Mark Bradley’s Vietnam at War (2009) is one such an attempt of ‘Vietnamizing’ the Vietnam War history. An impressively concise yet ambitious work, Vietnam at War sets out to interrupt the orthodox-revisionist binary that structures the study of this period. Mark Bradley begins his work with strong methodological interventions such as the recognition of American-centric writing of the war, the reduction of global actors, and the existence of multiple Vietnam Wars (anti-colonial, Cold War, hot war, civil war, ideological war). In the first chapters, Bradley provides a succinct summary of centuries of foreign rule and geopolitical influence (China, Portugal, France, neighboring Southeast Asian polities). Like most chronologies, this narrative carries a certain thematic focus, in this case, directed towards the historical struggle to define and imagine a Vietnamese future. ‘Visions’ of a post-colonial Vietnam form the backdrop and explanation, it seems even, for the Vietnam Wars that consume the second half of the twentieth century.
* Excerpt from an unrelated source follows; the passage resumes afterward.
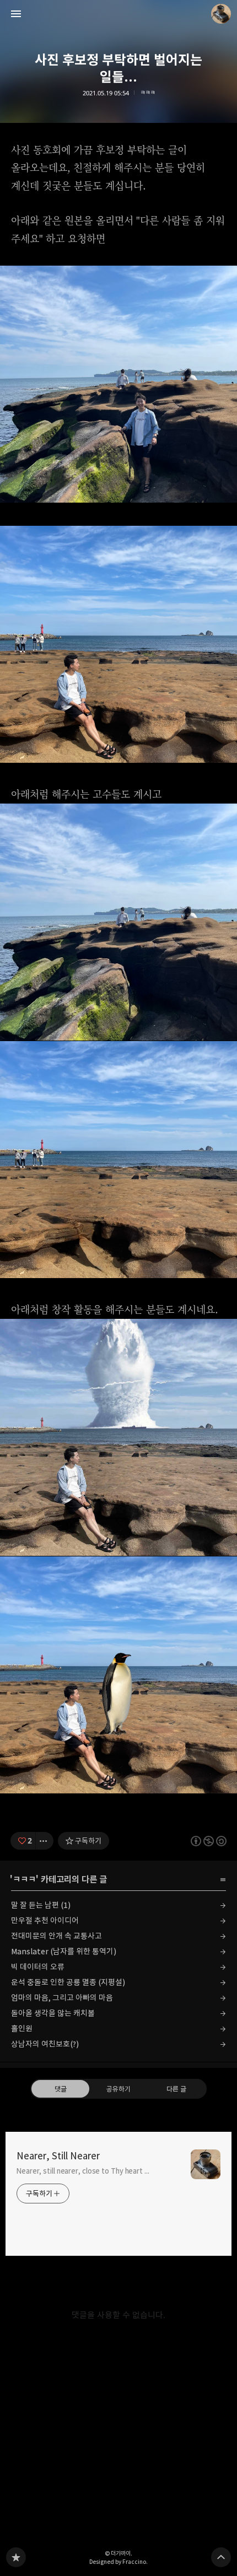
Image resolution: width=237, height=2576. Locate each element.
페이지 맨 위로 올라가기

The ability for a scholar to even make this overarching claim requires an extensive understanding of early modern and colonial Vietnamese history, which Bradley has demonstrated in his other works.[1]
However, the underlying stake of such a claim can lend itself to a presentist view where nationalism acts as the prime mover. Peter Zinoman’s exhaustive review in H-Diplo underlines Bradley’s loyalty to orthodox interpretations of the war. In particular, Zinoman highlights orthodox interpretations such as the local origins of the Southern insurgency, the elision between communism and nationalism, and the downplaying of DRV repression. Such analyses of the war severely inhibit Bradley from seriously reevaluating the ‘Vietnamese’ experience and agency in the war. It seems that while Bradley’s intention to localize and Vietnamize the history of the war is a good idea, his execution perpetuates the anonymity of key Vietnamese actors, namely, DRV and RVN political leaders.
Circling back to the historiographical intervention of Vietnam-centrism, I continue to wonder how in practice, we can prioritize certain elements as crucial to the movement of history, (for example, the agency of the RVN in political matters), without reducing other factors? Tuong Vu and Edward Miller’s reflective journal issue confirms that it is indeed possible to incorporate multiple elements without provincializing another, where “the study of international affairs can incorporate both the national and he transnational, and the local along with the translocal.” (Miller and Vu, p. 11) But does there really exist a good model of this in Vietnamese studies yet? Furthermore, is it ever possible for American historians to write a history of the Vietnam War without casting a value judgment of US involvement?
[1] Bradley engages in a similar holistic argument and shows how Vietnamese intellectuals led reflexive debates on a modern, postcolonial Vietnamese future from the beginning of French colonial rule. Bradley, Mark Philip. “Becoming ‘Van Minh’: Civilizational Discourse and Visions of the Self in Twentieth-Century Vietnam.” Journal of World History 15, no. 1 (March 1, 2004): 65–83.